Introduction:
Systemic lupus erythematosus (SLE) is a chronic autoimmune disease characterized by its heterogeneity and potential for severe organ involvement. While most patients with SLE experience mild to moderate disease activity, a subset of patients develop life-threatening complications.
Methods:
A case of severe systemic lupus erythemtosus in nephrology departement of CHU sahloul
Results:
A 22-year-old female was diagnosed with systemic lupus erythematosus (SLE) based on positive antinuclear antibodies (ANA) at a titer of 1/3200 (anti-DNA+, anti-nucleosome+) and involvement of the joints and skin. She was treated with hydroxychloroquine and corticosteroids. The patient presented with a high SLE Disease Activity Index (SLEDAI) score, fever, alopecia, purpura, polyarthralgia, hemolytic anemia, and rapidly progressive glomerulonephritis (creatinine levels from 87 μmol/L to 447 μmol/L with nephrotic syndrome (albumin 27 g/L, total protein 3.8 g/24h)).

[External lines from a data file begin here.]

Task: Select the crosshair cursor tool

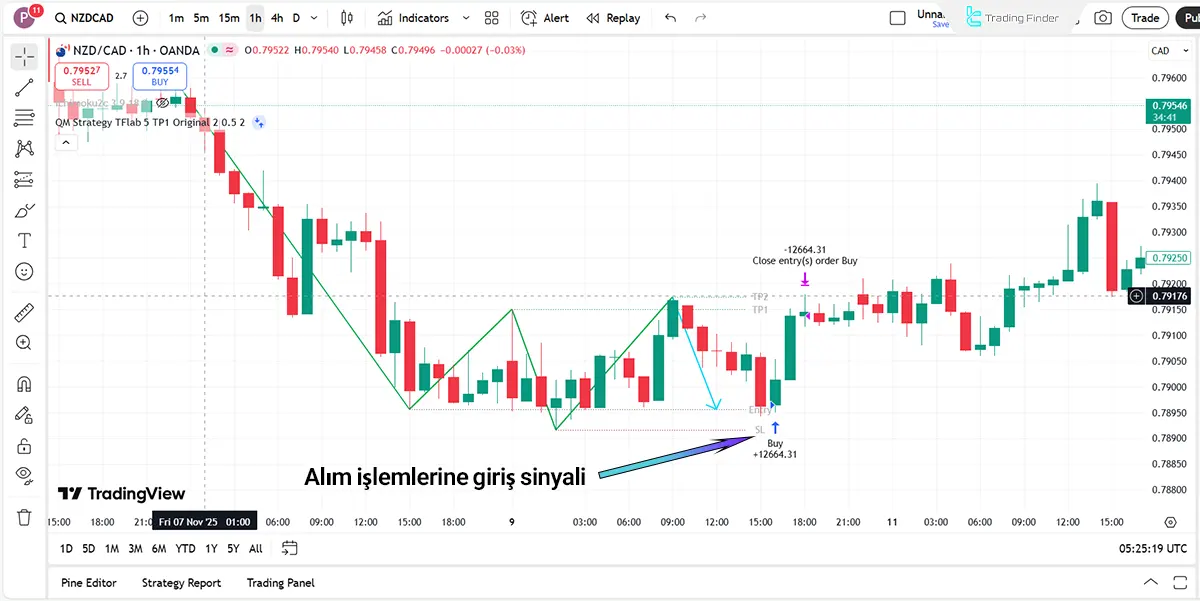Action: click(25, 57)
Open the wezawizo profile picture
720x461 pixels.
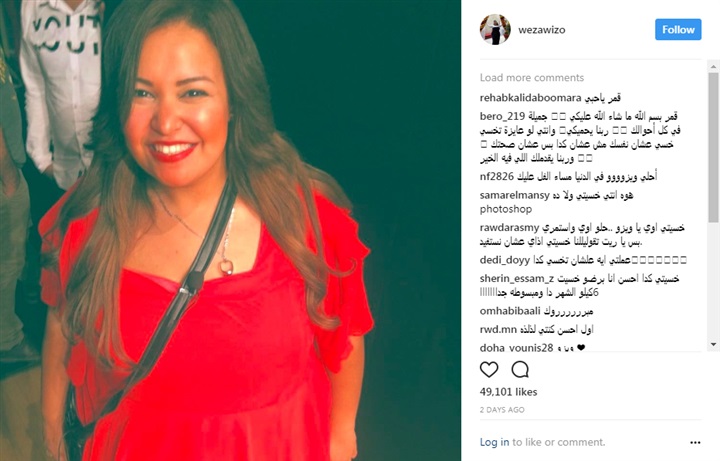(495, 29)
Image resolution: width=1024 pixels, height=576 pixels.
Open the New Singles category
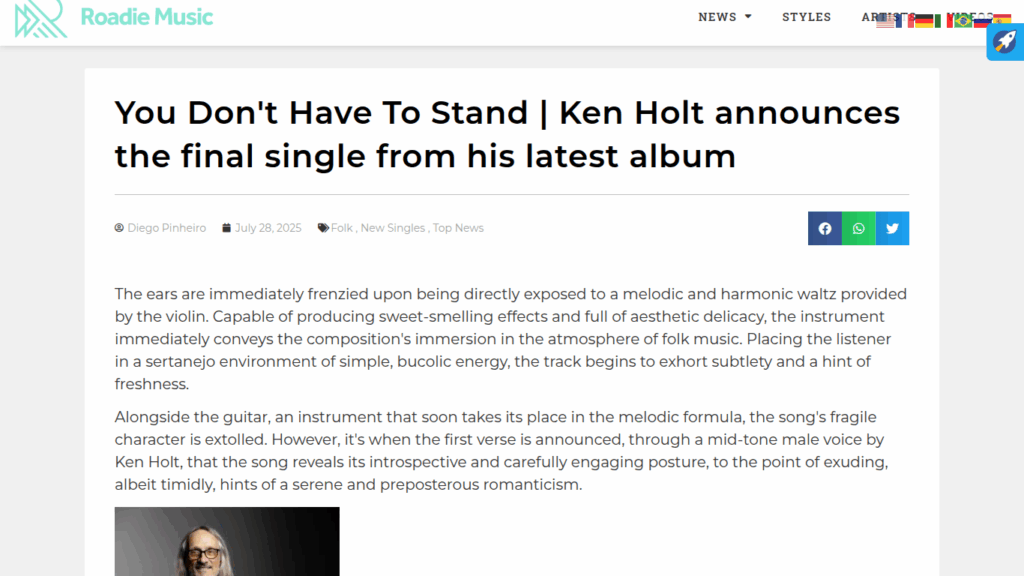point(393,228)
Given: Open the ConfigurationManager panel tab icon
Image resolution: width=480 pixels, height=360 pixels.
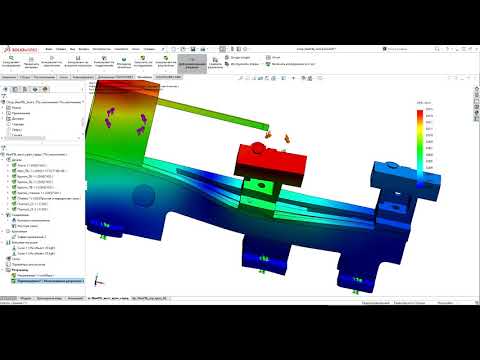Looking at the screenshot, I should coord(25,89).
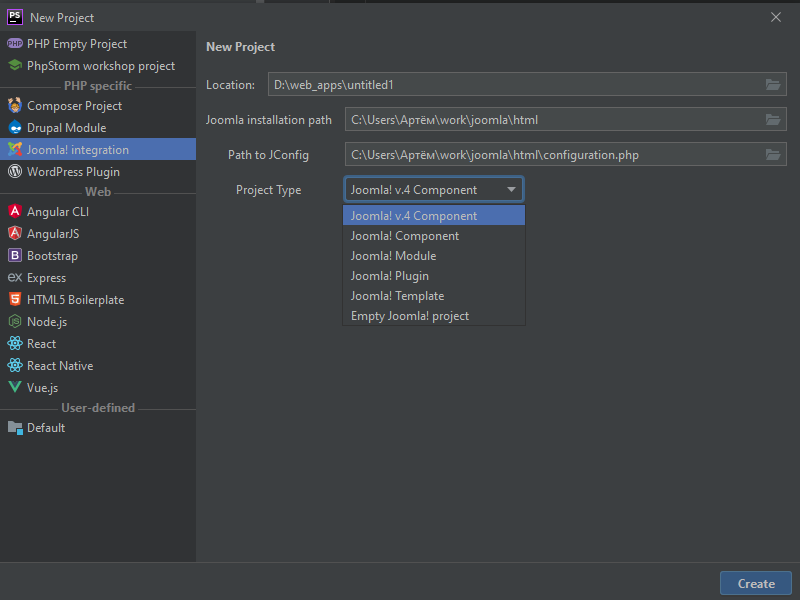Select Empty Joomla! project option
Screen dimensions: 800x600
point(409,316)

Cardiac involvement was evident with pericarditis, myocarditis, and impaired left ventricular function. The patient was started on an angiotensin-converting enzyme inhibitor (ACEI) and a beta-blocker.
On the digestive level, the patient experienced uncontrollable food vomiting with significantly elevated amylase and lipase levels. An upper gastrointestinal endoscopy showed mild chronic antral and fundic gastritis. A pancreatic MRI revealed features of edematous-interstitial pancreatitis, stage C according to Balthazar classification. A hepatobiliary MRI showed a liver with chronic hepatopathy associated with signs of intrahepatic biliary cholangitis.
The patient received three boluses of methylprednisolone followed by a maintenance dose of 1 mg/kg/day and mycophenolate mofetil (MMF).
The patient's condition deteriorated, requiring transfer to the intensive care unit for respiratory distress.
Despite receiving initial immunosuppressive therapy with corticosteroids and mycophenolate mofetil, followed by a switch to intravenous cyclophosphamide, the patient developed acute respiratory distress syndrome and refractory septic shock, ultimately leading to a fatal outcome.
This case illustrates the severity of systemic lupus erythematosus in a young 25-year-old woman with involvement of the skin, joints, kidneys, heart, and pancreas.
Conclusions:
This case report highlights the challenges associated with managing patients with severe, multisystemic flares of SLE. The rapid progression of disease and the refractoriness to standard therapies underscore the need for further research into novel therapeutic strategies for patients with fulminant lupus. Future studies should focus on identifying biomarkers that can predict disease flares and developing targeted therapies to prevent organ damage and improve patient outcomes.
I have no potential conflict of interest to disclose.
I did not use generative AI and AI-assisted technologies in the writing process.